## Exercise instructions
The answer must be the lines from the one that holds "1568x714 pixels. How" through the final line of the data, copied exactly, with no pictures.

(Entries supplied Opens)

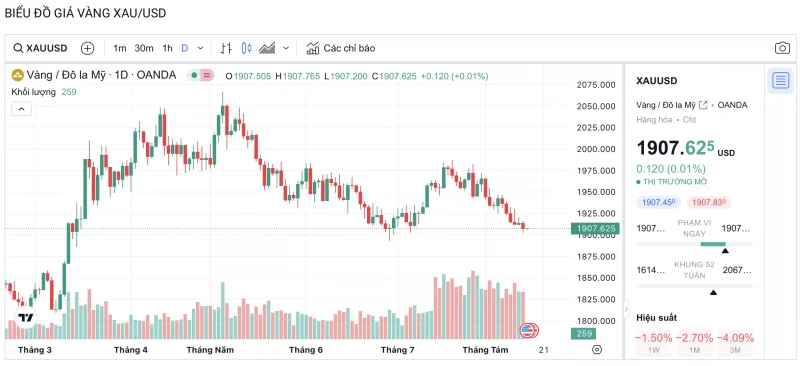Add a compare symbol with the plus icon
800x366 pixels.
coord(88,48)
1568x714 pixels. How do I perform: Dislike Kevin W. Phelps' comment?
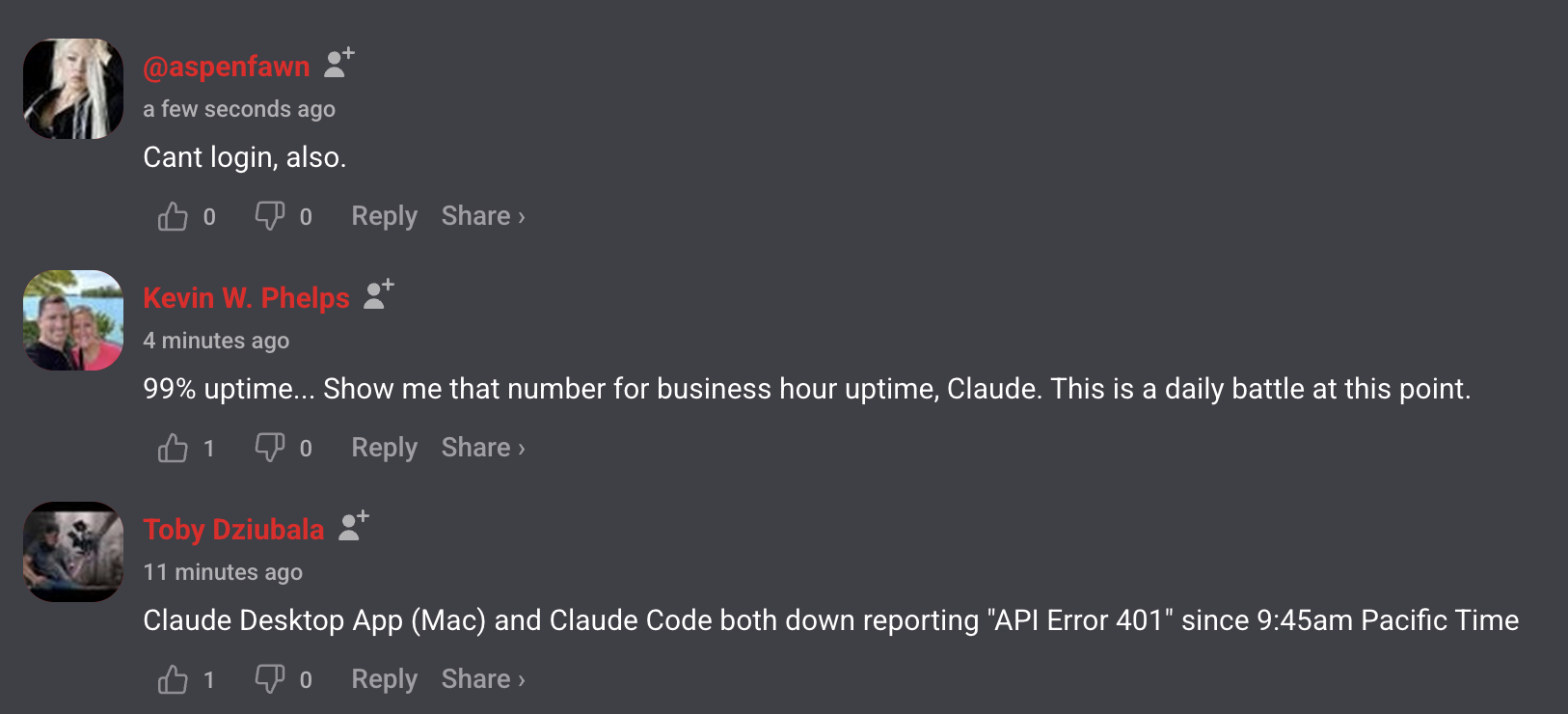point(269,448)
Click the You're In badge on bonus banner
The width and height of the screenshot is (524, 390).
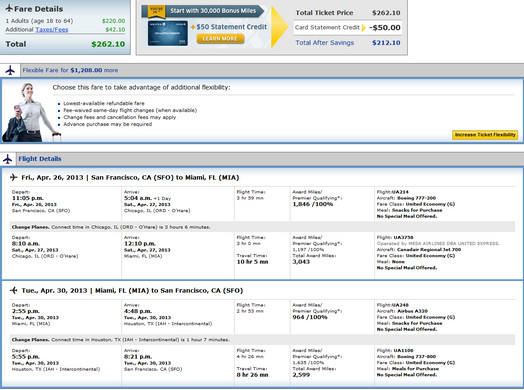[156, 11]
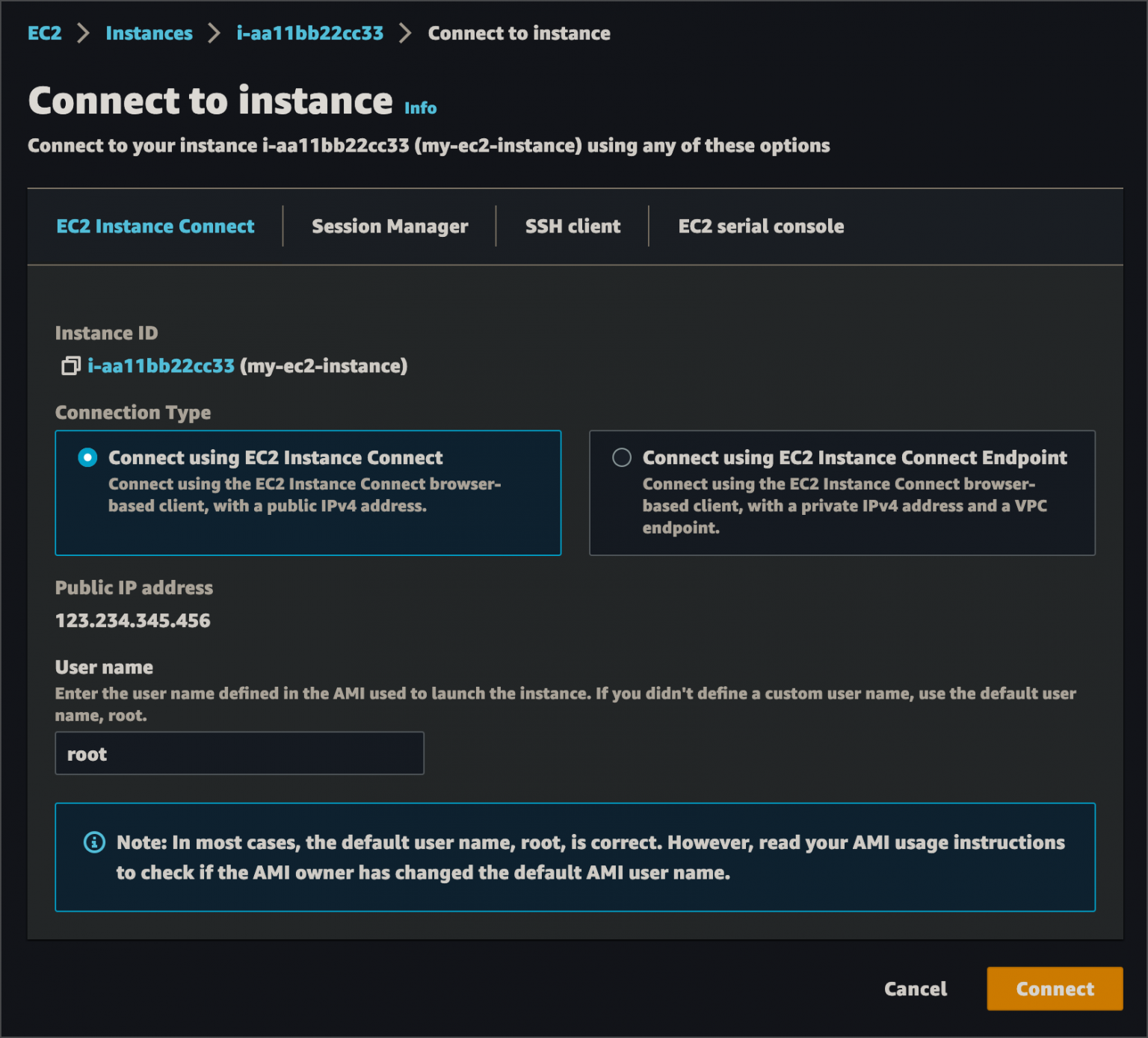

(Entries supplied Closes)

## Completed task
1568x714 pixels. How do I perform: Dislike Kevin W. Phelps' comment?
point(269,448)
Click the You're In badge on bonus banner
The width and height of the screenshot is (524, 390).
[156, 11]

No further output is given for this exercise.